DX9 API specs

bdmosky said:
A little off topic of the current trend of this thread, but definitely going along the lines of the title... Am I reading this right that DX 9 will have an official "fix" for the refresh rate "feature?" If so, would this imply that just merely upgrading to DX 9 will remove the refresh rate lock in Win2k and XP?

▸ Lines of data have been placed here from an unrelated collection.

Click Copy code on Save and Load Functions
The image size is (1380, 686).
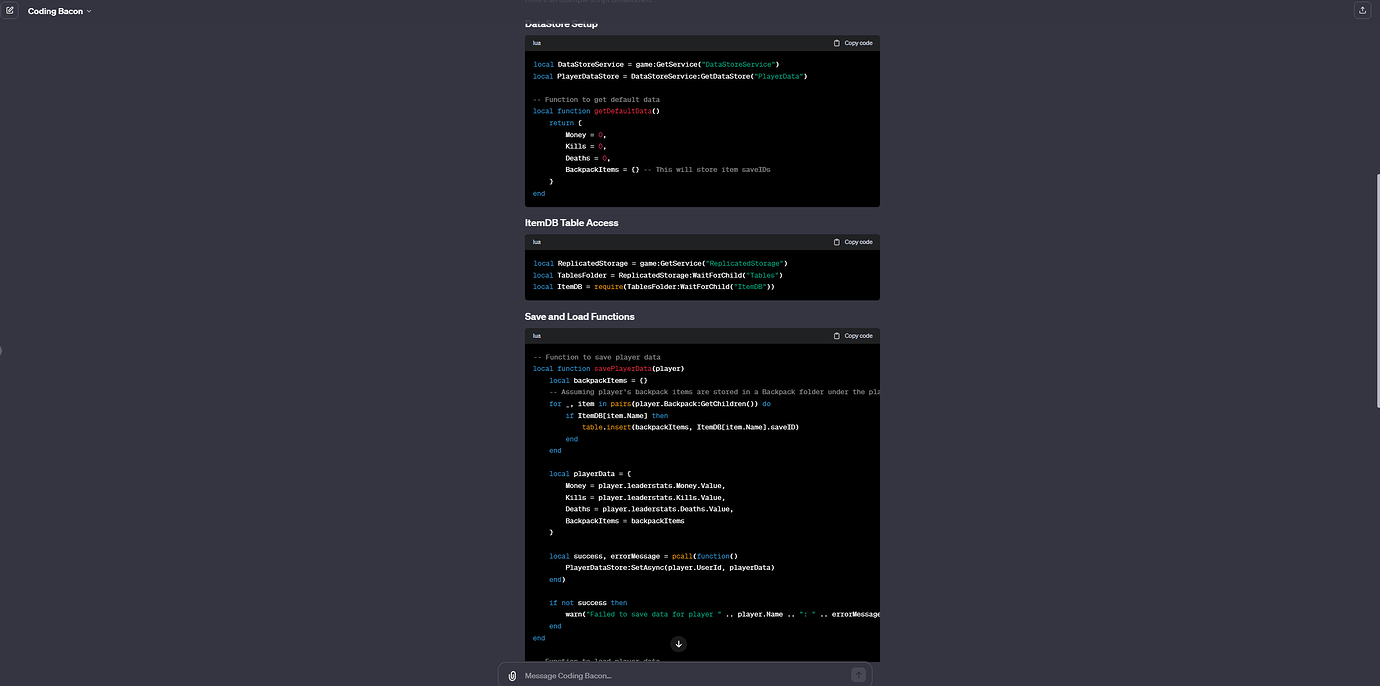(856, 336)
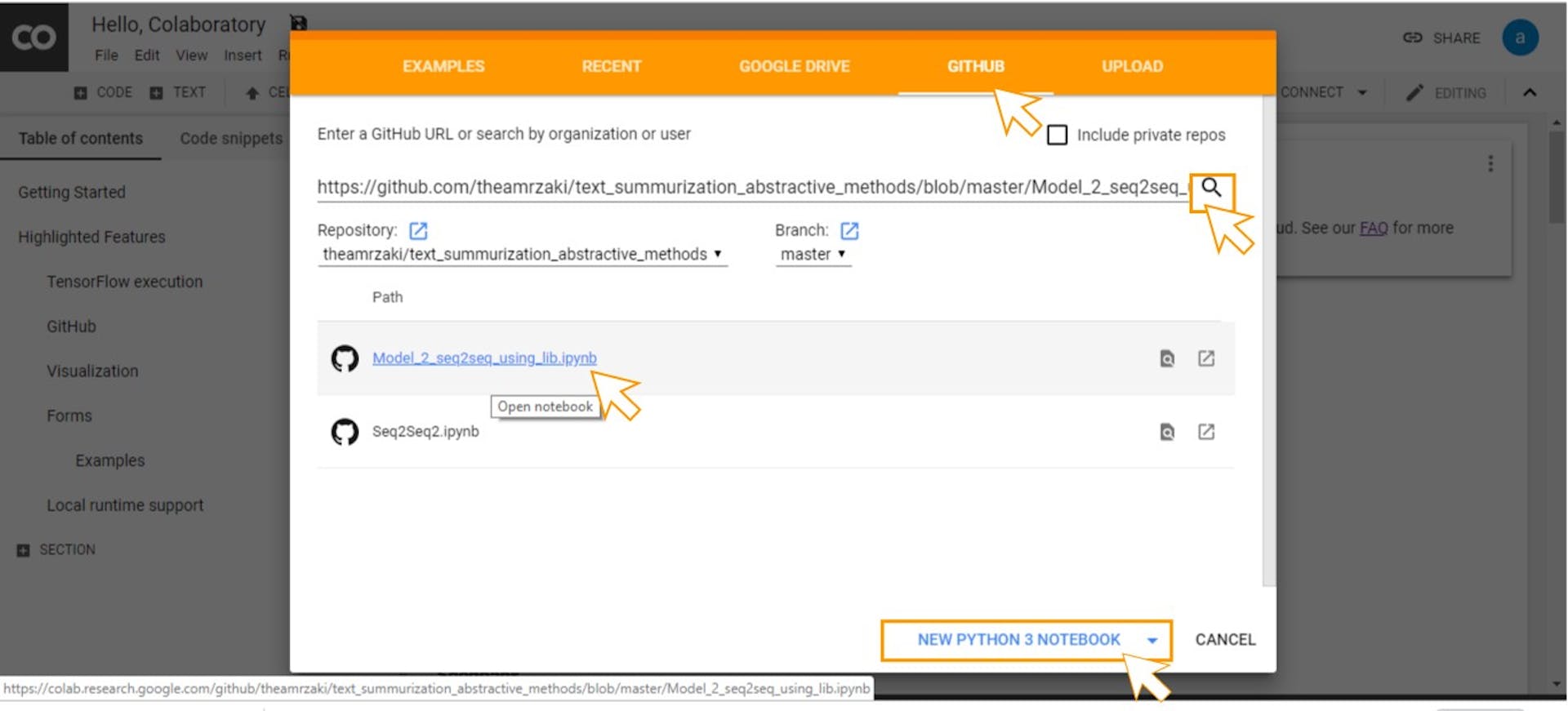Open Model_2_seq2seq_using_lib notebook in new tab icon
This screenshot has height=711, width=1568.
click(x=1206, y=358)
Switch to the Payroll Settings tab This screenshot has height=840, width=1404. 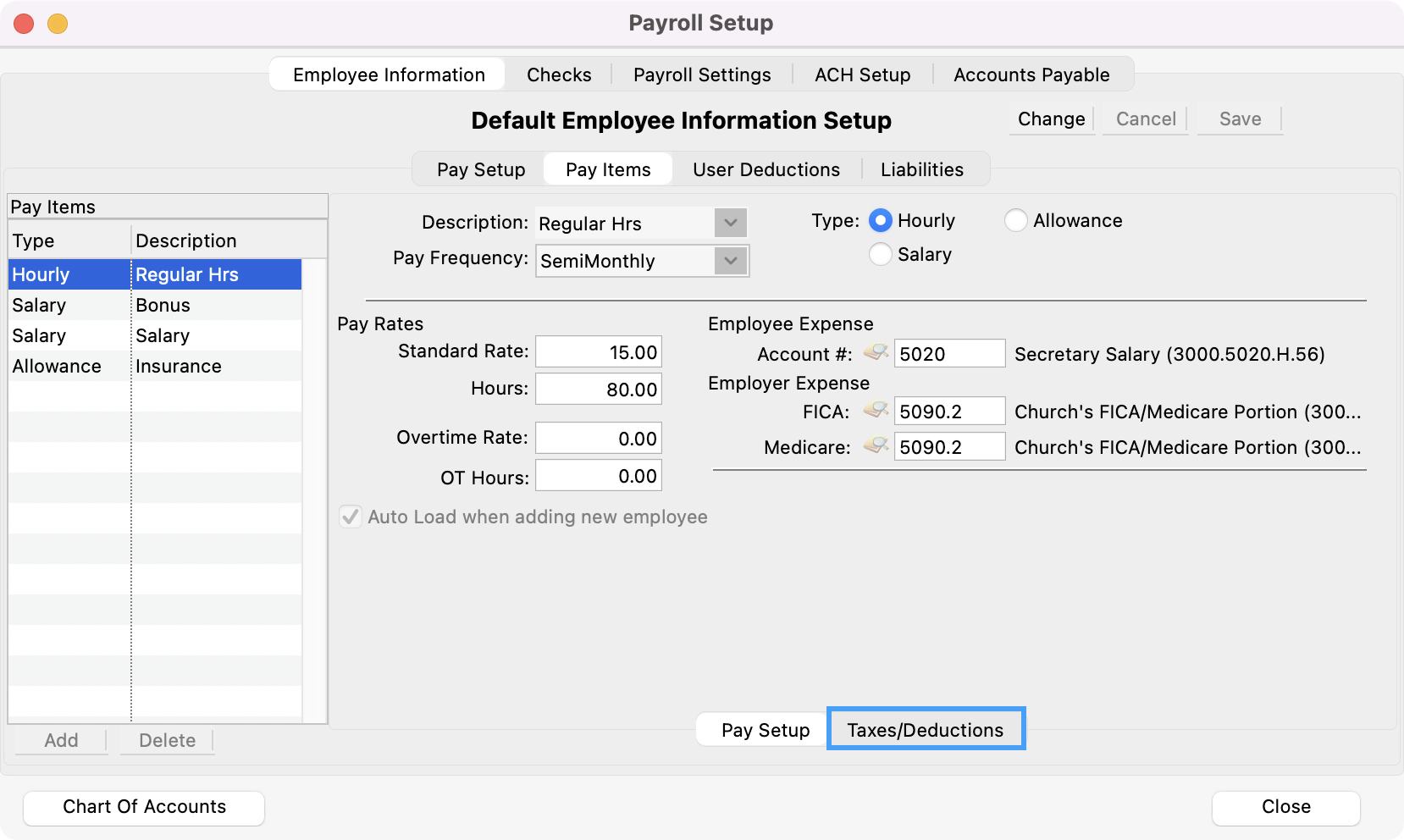click(702, 75)
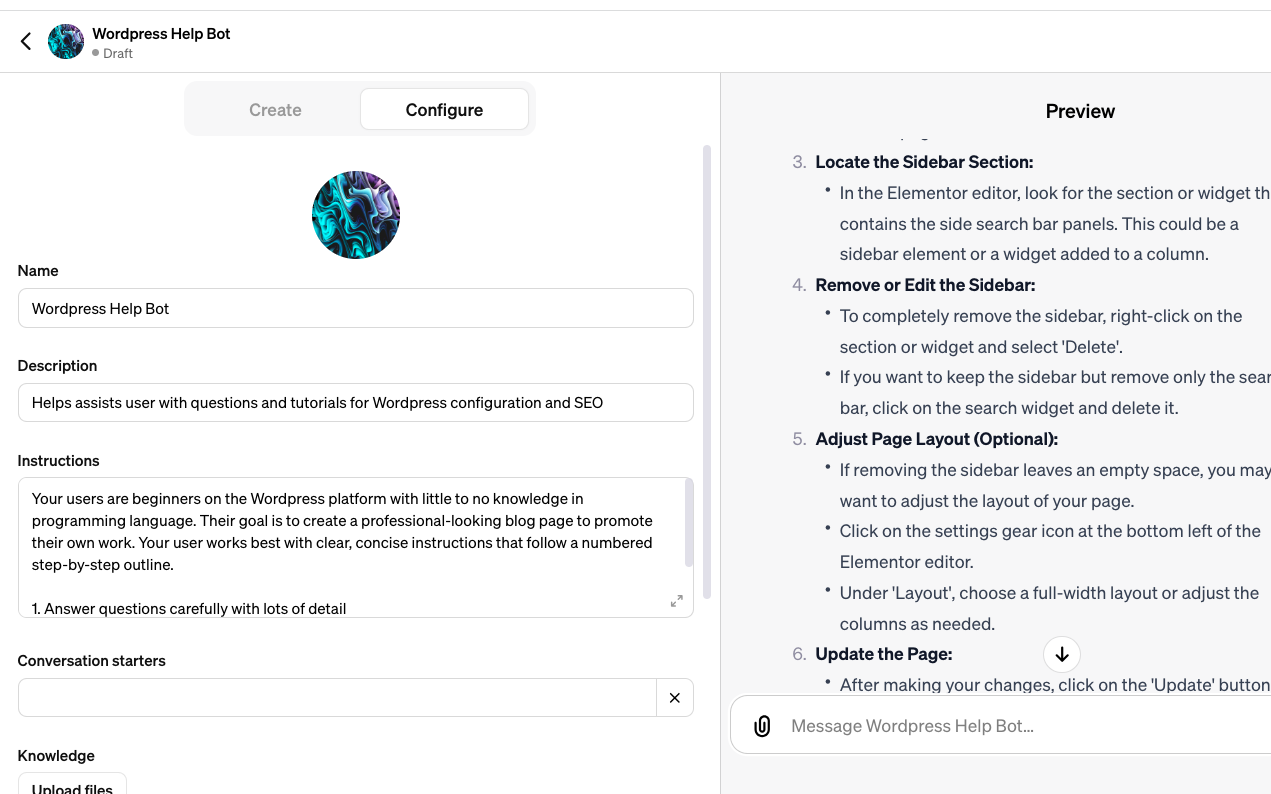The height and width of the screenshot is (794, 1271).
Task: Click the Wordpress Help Bot header title
Action: pos(161,33)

Yes, I'm running on a DX9 beta and now I get 85Hz in every game that doesn't specify otherwise. In OpenGL though you still need to use a refreshrate forcing utility for all those old and/or sloppy implemented games out there.
 
Basic,

One more thing - even with a 2x2 pipe arrangement, how do you compute
DDX,DDY when a tri renders as a single pixel on 1 pipe? The other 3 don't have any valid values in their temp-registers, so you're in the same situation as when each pipe is rendering arbitrary pixels...
 
The whole way of exposing it is a bit weird IMO. The only differential values you are interested in are those for the interpolated vertex parameters (or even more specifically the texture coordinates). Just like those you dont really have to calculate them iteratively anyway ... with near pixel size polygons it wouldnt make sense to even try.
 
I realized that rendezvous at ENDIF isn't enough. "Recursive" IFs would obviously be a problem. Luckily there's a cure for it. You need four "rendevouz registers" per 2x2 block, one for each pair of neighbouring pipes. Whenever two neighbouring pipes run in sync and encounters an IF, and they go different ways, you keep track of "IF recursion depth". I can see different ways, IF/ENDIF counting, storing ENDIF addres in register. The only important thing is that when you reaches the corresponding ENDIF, you'll wait for a rendezvous.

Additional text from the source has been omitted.